** What to do **
The entries that follow should be reproduced exactly, with no images carried over.

Saved data entries:
Content starts
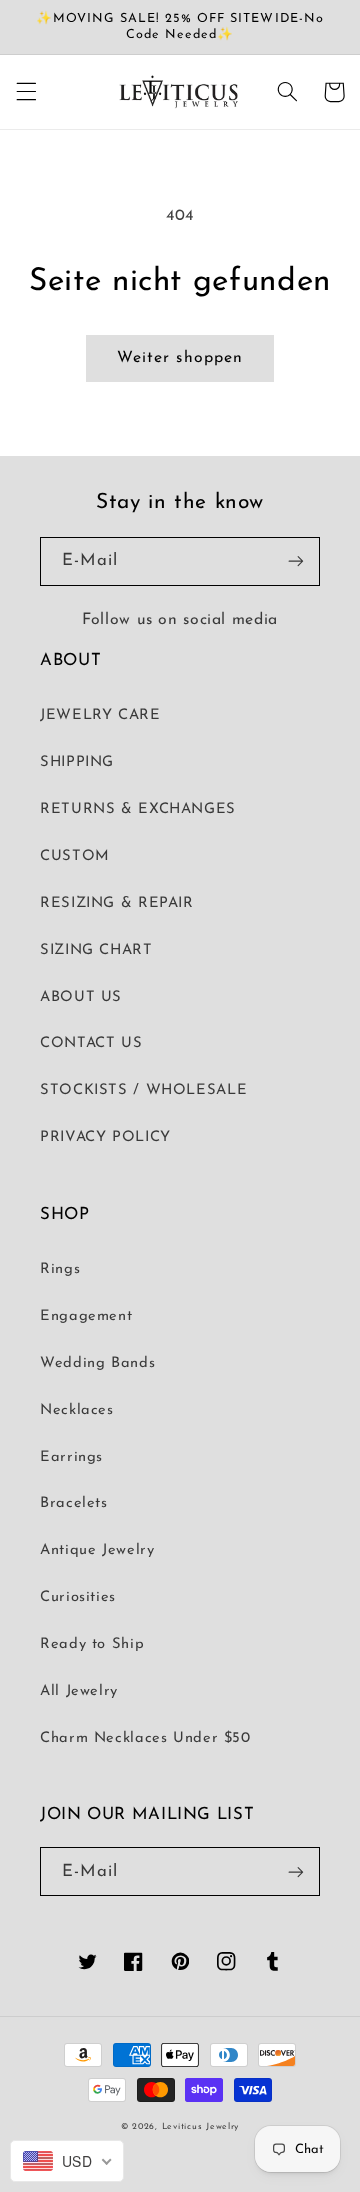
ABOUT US (81, 997)
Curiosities (78, 1597)
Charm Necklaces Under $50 (145, 1738)
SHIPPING (77, 762)
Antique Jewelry (97, 1550)
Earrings (71, 1457)
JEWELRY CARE (100, 715)
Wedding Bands (97, 1363)
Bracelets (74, 1503)
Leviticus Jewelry (201, 2126)
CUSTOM (75, 856)
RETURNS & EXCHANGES (138, 809)
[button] (26, 92)
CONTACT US (91, 1043)
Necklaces (77, 1410)
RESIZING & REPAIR (117, 903)
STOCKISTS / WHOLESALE (143, 1090)
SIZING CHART (96, 950)
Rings (60, 1269)
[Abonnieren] (296, 561)
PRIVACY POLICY (105, 1137)
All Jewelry (79, 1691)
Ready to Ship (92, 1644)
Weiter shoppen (180, 358)
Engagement (86, 1316)
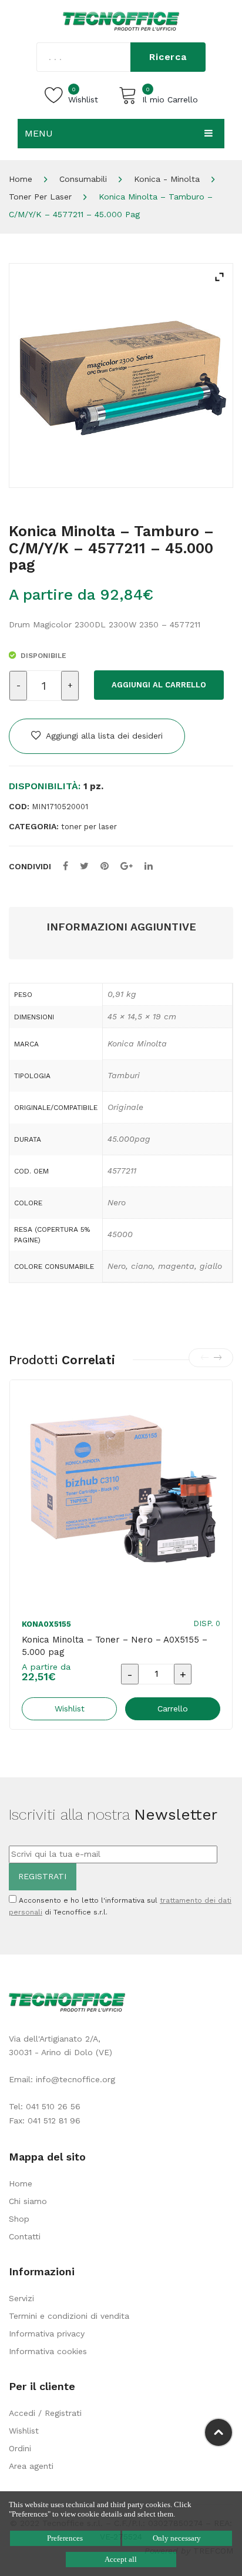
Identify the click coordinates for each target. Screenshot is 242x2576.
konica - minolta (167, 179)
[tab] (121, 927)
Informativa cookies (48, 2351)
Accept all (121, 2559)
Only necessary (177, 2538)
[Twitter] (84, 866)
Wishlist (24, 2430)
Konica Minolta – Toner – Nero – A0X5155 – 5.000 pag (114, 1645)
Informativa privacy (47, 2333)
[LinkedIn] (148, 866)
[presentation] (204, 1358)
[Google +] (126, 866)
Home (20, 179)
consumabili (83, 179)
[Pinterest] (104, 866)
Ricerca (168, 56)
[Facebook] (65, 866)
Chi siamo (28, 2201)
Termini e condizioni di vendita (69, 2316)
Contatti (25, 2236)
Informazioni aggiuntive (121, 926)
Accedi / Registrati (45, 2413)
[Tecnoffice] (121, 20)
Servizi (21, 2298)
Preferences (65, 2538)
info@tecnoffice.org (75, 2079)
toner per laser (40, 196)
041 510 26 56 (53, 2106)
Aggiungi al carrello (159, 684)
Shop (19, 2218)
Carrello (172, 1708)
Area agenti (31, 2466)
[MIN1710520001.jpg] (121, 375)
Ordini (20, 2448)
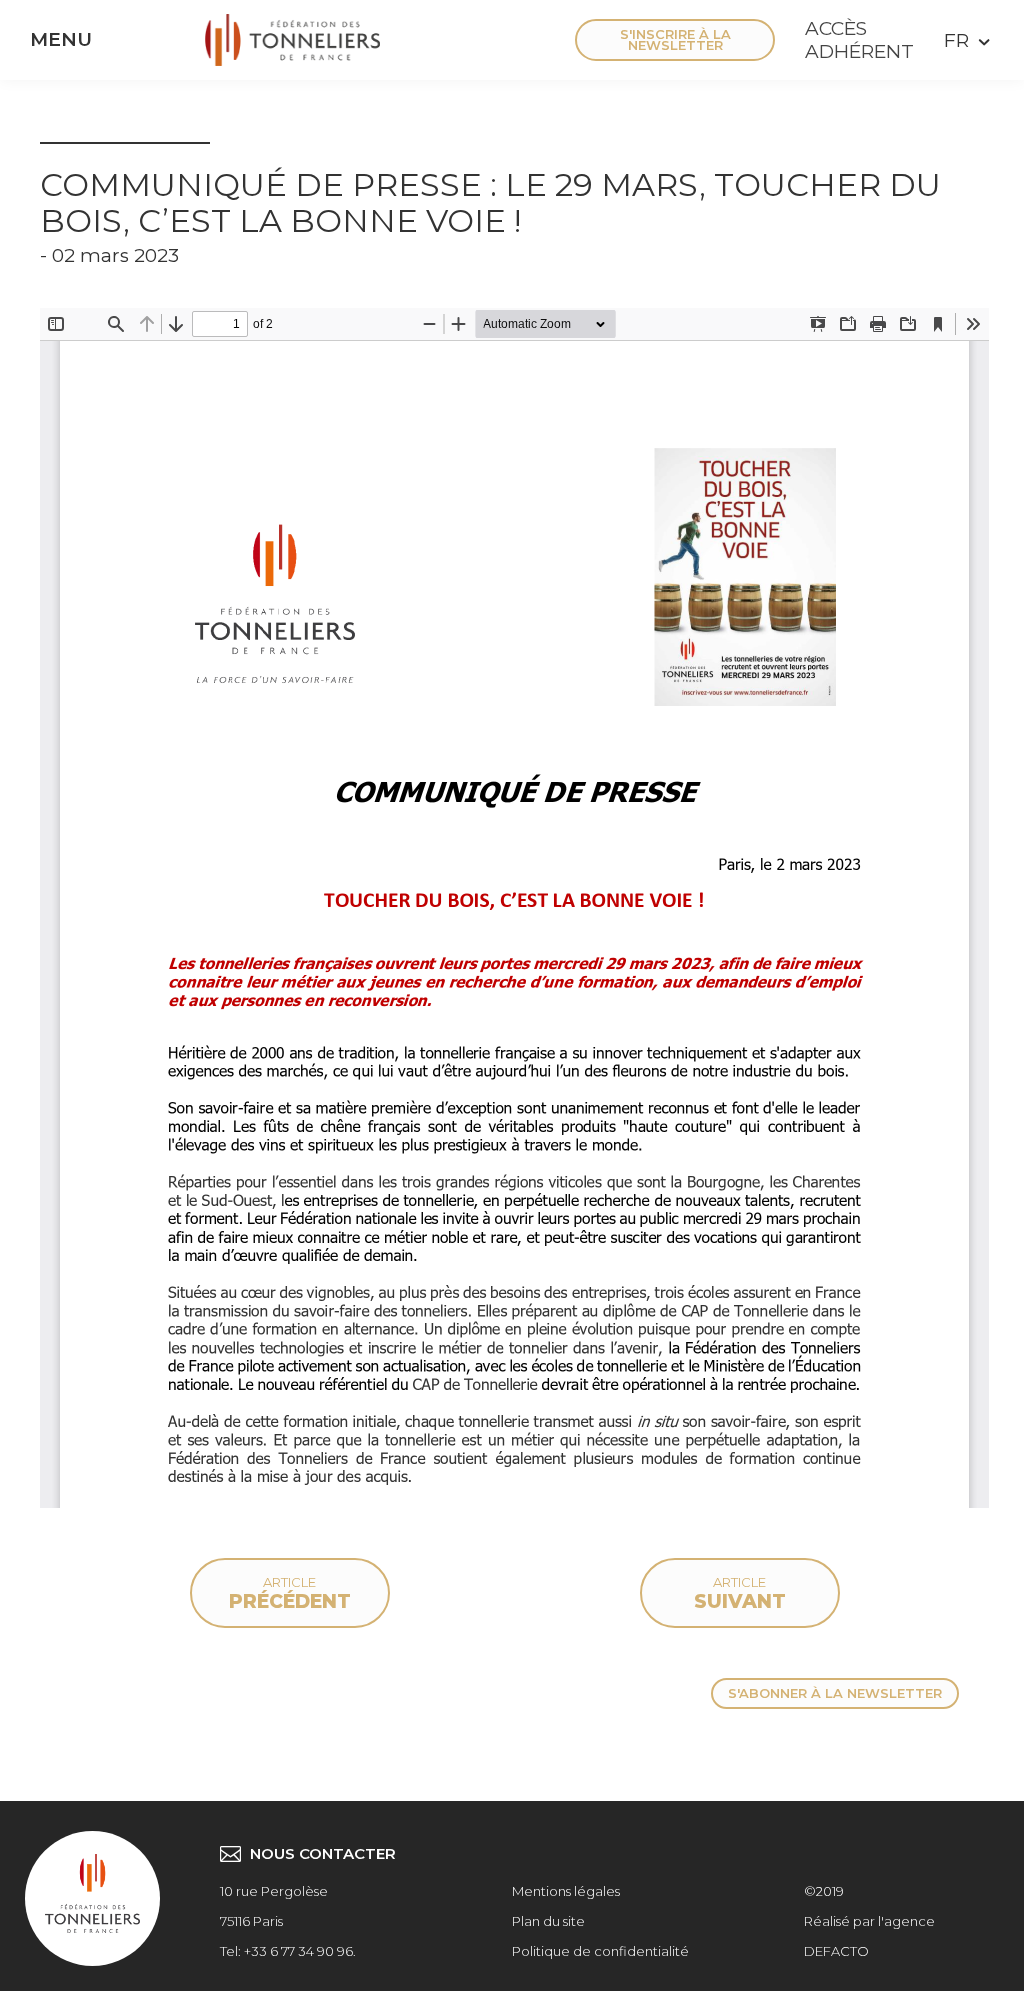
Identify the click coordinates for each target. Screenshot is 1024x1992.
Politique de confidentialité (600, 1951)
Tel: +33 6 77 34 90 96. (288, 1951)
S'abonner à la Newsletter (835, 1693)
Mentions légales (566, 1891)
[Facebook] (405, 40)
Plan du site (548, 1921)
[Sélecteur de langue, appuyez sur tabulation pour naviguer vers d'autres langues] (964, 40)
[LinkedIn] (525, 40)
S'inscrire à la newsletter (675, 39)
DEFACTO (836, 1951)
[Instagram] (465, 40)
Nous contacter (323, 1853)
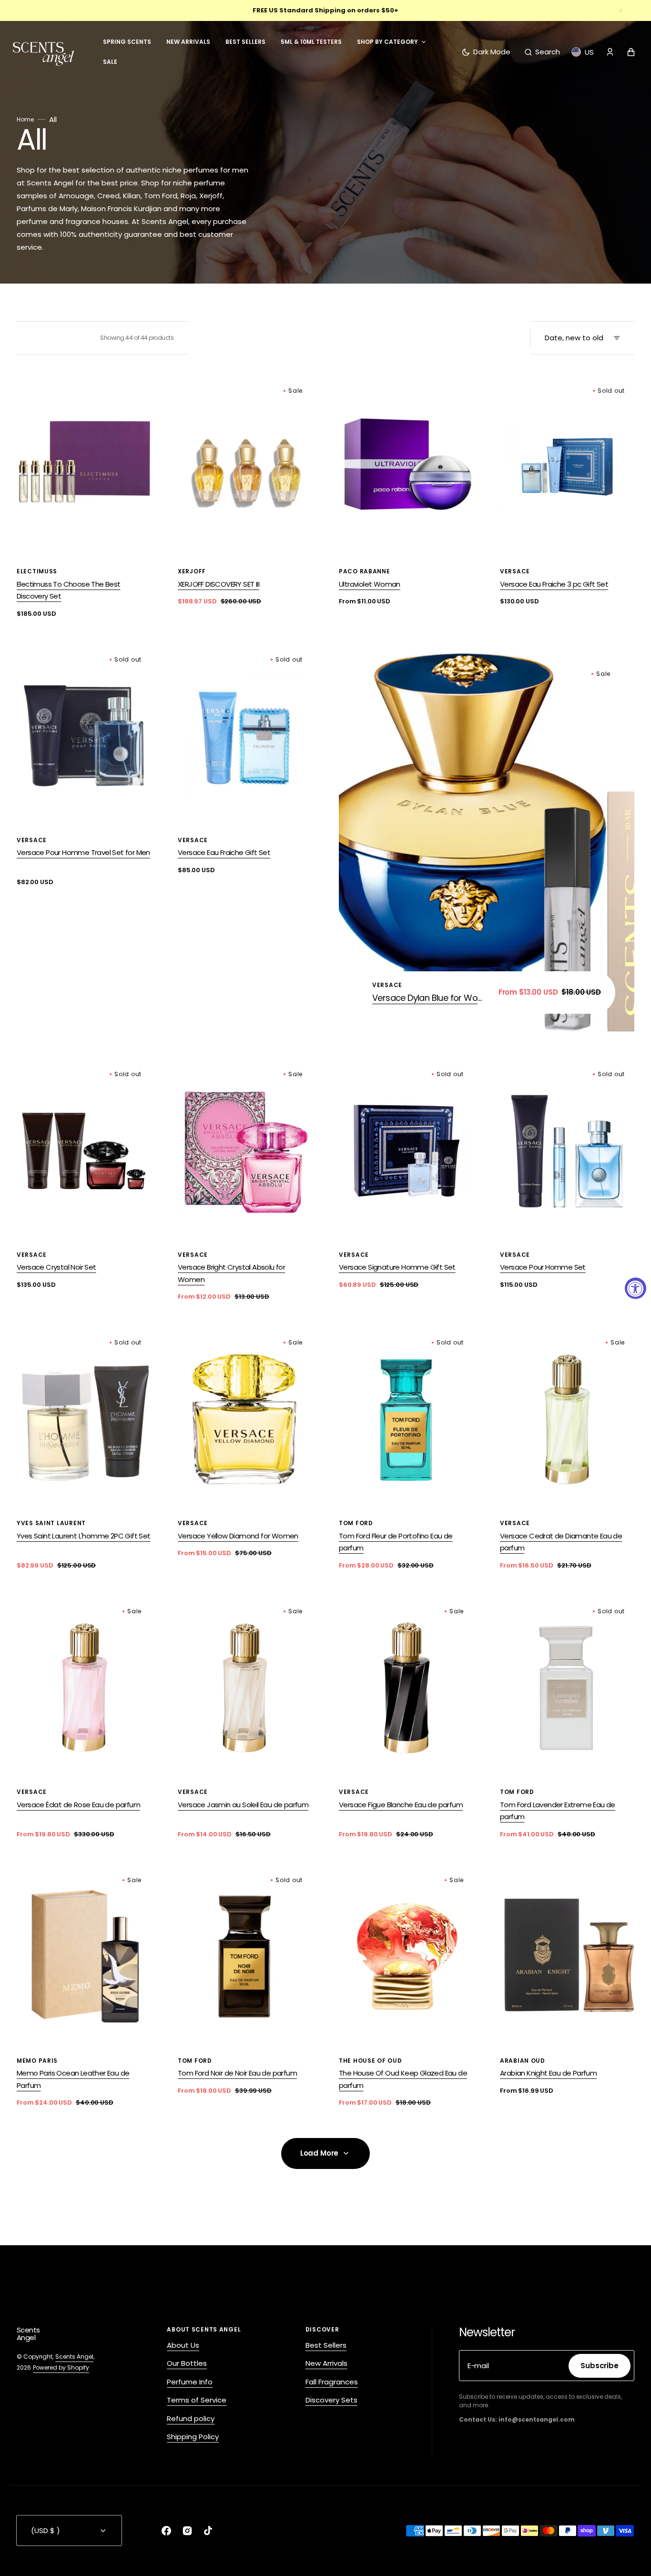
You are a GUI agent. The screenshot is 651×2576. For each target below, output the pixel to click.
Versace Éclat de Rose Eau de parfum (78, 1805)
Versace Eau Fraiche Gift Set (224, 852)
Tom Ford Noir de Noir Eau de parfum (237, 2073)
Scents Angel (74, 2356)
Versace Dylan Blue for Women (429, 998)
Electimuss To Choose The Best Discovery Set (69, 590)
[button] (542, 51)
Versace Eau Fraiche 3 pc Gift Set (554, 584)
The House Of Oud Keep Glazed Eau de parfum (403, 2079)
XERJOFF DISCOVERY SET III (218, 584)
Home (25, 119)
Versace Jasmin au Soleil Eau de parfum (243, 1805)
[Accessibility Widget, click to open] (635, 1288)
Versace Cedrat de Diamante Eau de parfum (561, 1542)
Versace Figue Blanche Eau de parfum (401, 1805)
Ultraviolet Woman (369, 584)
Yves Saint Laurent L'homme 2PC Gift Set (84, 1536)
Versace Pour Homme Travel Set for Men (83, 852)
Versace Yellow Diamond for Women (238, 1536)
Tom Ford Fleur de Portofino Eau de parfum (396, 1542)
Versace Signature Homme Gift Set (397, 1267)
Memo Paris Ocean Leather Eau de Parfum (73, 2079)
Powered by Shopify (61, 2367)
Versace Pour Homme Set (543, 1267)
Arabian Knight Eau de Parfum (548, 2073)
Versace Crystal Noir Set (56, 1267)
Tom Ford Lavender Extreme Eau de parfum (557, 1811)
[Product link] (84, 499)
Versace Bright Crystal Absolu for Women (231, 1273)
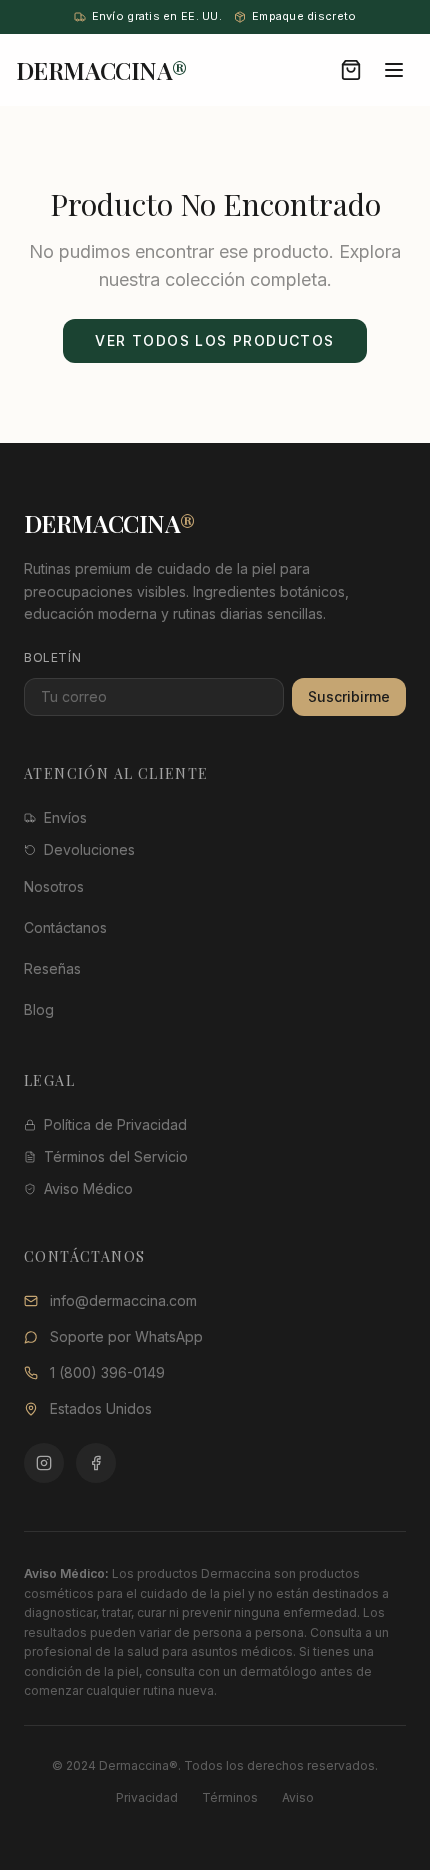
Content ends
** Task result **
ABOUT US (81, 997)
Curiosities (78, 1597)
Charm Necklaces Under $50 (145, 1738)
SHIPPING (77, 762)
Antique Jewelry (97, 1550)
Earrings (71, 1457)
JEWELRY CARE (100, 715)
Wedding Bands (97, 1363)
Bracelets (74, 1503)
Leviticus Jewelry (201, 2126)
CUSTOM (75, 856)
RETURNS & EXCHANGES (138, 809)
[button] (26, 92)
CONTACT US (91, 1043)
Necklaces (77, 1410)
RESIZING & REPAIR (117, 903)
STOCKISTS / WHOLESALE (143, 1090)
SIZING CHART (96, 950)
Rings (60, 1269)
[Abonnieren] (296, 561)
PRIVACY POLICY (105, 1137)
All Jewelry (79, 1691)
Ready to Ship (92, 1644)
Weiter shoppen (180, 358)
Engagement (86, 1316)
Identify the click coordinates for each target. Screenshot is 242x2576.
konica - minolta (167, 179)
[tab] (121, 927)
Informativa cookies (48, 2351)
Accept all (121, 2559)
Only necessary (177, 2538)
[Twitter] (84, 866)
Wishlist (24, 2430)
Konica Minolta – Toner – Nero – A0X5155 – 5.000 pag (114, 1645)
Informativa privacy (47, 2333)
[LinkedIn] (148, 866)
[presentation] (204, 1358)
[Google +] (126, 866)
Home (20, 179)
consumabili (83, 179)
[Pinterest] (104, 866)
Ricerca (168, 56)
[Facebook] (65, 866)
Chi siamo (28, 2201)
Termini e condizioni di vendita (69, 2316)
Contatti (25, 2236)
Informazioni aggiuntive (121, 926)
Accedi / Registrati (45, 2413)
[Tecnoffice] (121, 20)
Servizi (21, 2298)
Preferences (65, 2538)
info@tecnoffice.org (75, 2079)
toner per laser (40, 196)
041 510 26 56 (53, 2106)
Aggiungi al carrello (159, 684)
Shop (19, 2218)
Carrello (172, 1708)
Area agenti (31, 2466)
[MIN1710520001.jpg] (121, 375)
Ordini (20, 2448)
Identify the click coordinates for each target. Screenshot is 1024x1992.
Politique de confidentialité (600, 1951)
Tel: +33 6 77 34 90 96. (288, 1951)
S'abonner à la Newsletter (835, 1693)
Mentions légales (566, 1891)
[Facebook] (405, 40)
Plan du site (548, 1921)
[Sélecteur de langue, appuyez sur tabulation pour naviguer vers d'autres langues] (964, 40)
[LinkedIn] (525, 40)
S'inscrire à la newsletter (675, 39)
DEFACTO (836, 1951)
[Instagram] (465, 40)
Nous contacter (323, 1853)
You are a GUI agent. The screenshot is 651×2576. For each target below, output the pixel to click.
Versace Éclat de Rose Eau de parfum (78, 1805)
Versace Eau Fraiche Gift Set (224, 852)
Tom Ford Noir de Noir Eau de parfum (237, 2073)
Scents Angel (74, 2356)
Versace Dylan Blue for Women (429, 998)
Electimuss To Choose The Best Discovery Set (69, 590)
[button] (542, 51)
Versace Eau Fraiche 3 pc Gift Set (554, 584)
The House Of Oud Keep Glazed Eau de parfum (403, 2079)
XERJOFF DISCOVERY SET III (218, 584)
Home (25, 119)
Versace Jasmin au Soleil Eau de parfum (243, 1805)
[Accessibility Widget, click to open] (635, 1288)
Versace Cedrat de Diamante Eau de parfum (561, 1542)
Versace Figue Blanche Eau de parfum (401, 1805)
Ultraviolet Woman (369, 584)
Yves Saint Laurent L'homme 2PC Gift Set (84, 1536)
Versace Pour Homme Travel Set for Men (83, 852)
Versace Yellow Diamond for Women (238, 1536)
Tom Ford Fleur de Portofino Eau de parfum (396, 1542)
Versace Signature Homme Gift Set (397, 1267)
Memo Paris Ocean Leather Eau de Parfum (73, 2079)
Powered by Shopify (61, 2367)
Versace Pour Homme Set (543, 1267)
Arabian Knight Eau de Parfum (548, 2073)
Versace Crystal Noir Set (56, 1267)
Tom Ford Lavender Extreme Eau de parfum (557, 1811)
[Product link] (84, 499)
Versace Bright Crystal Absolu for Women (231, 1273)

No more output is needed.